Seriously, though, Microsoft's best bet is to satisfy the needs of all the business parasites that made apps for Internet Explorer (and now refuse to rewrite their IE 6 applications) by offering a locked down pseudo-browser for their internal needs, and then shutting them off. With Edge they can win if they maintain speed and usability parity but compete heavily on security, something that they should have an advantage in. Edge would be cool if the average (dumb) user could easily sandbox it in a VM.

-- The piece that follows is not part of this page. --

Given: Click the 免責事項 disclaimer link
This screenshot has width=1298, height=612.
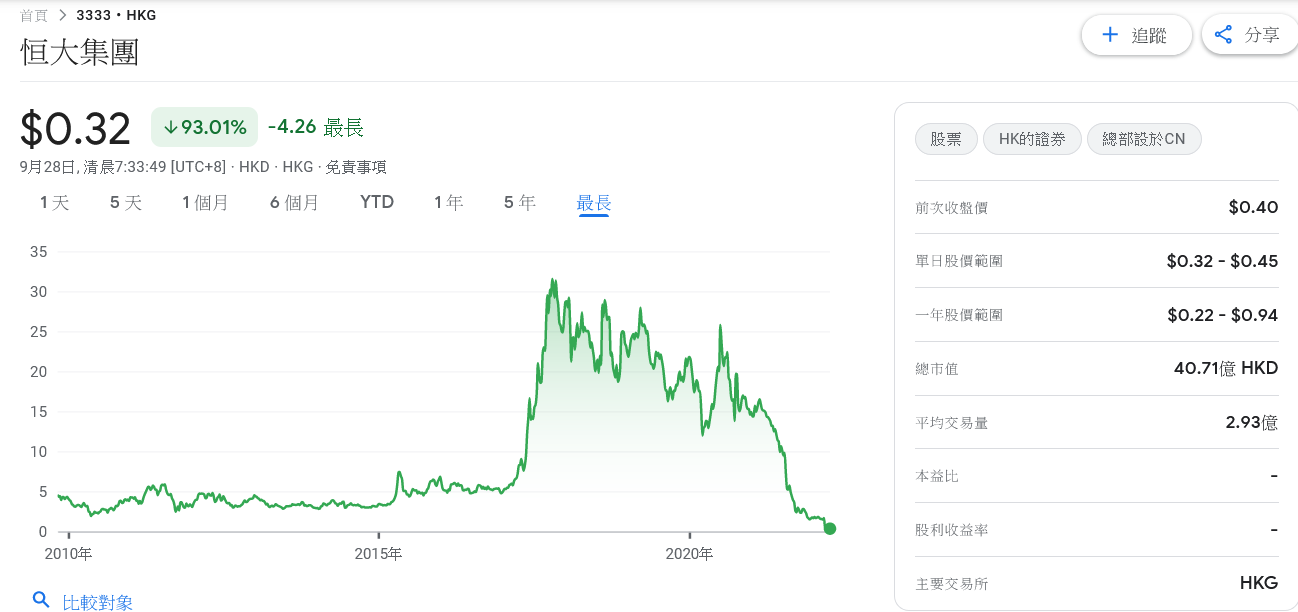Looking at the screenshot, I should point(354,167).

When someone drives you to the edge, that usually doesn't have a positive echo.
 
You might want to look into the huge pushes MS has been doing in the open source arena before making silly comments like that..... They've released a ton of source code, and their developers have been contributing heavily to quite a few main open source projects..... vs code, .net core, electron are just a few big examples off the top of my head.

*edit* Here's their github repo: https://github.com/Microsoft

Since you didn't get the semi serious sarcasm I'll spell it out for you and the others that think alike. I'm talking about the neww Edge browser only and how it will be incorporated and used within Windows 10 to lock things down. With the browser market share they had no choice to mix things up. I already know what they contribute.
 
Yep: Microsoft Monopoly = Bad! Google Monopoly = Good! This is one of the reasons the Windows Mobile platform died. (Watch someone come out and say that I claimed this is the real or primary reason Windows Mobile died, just watch.)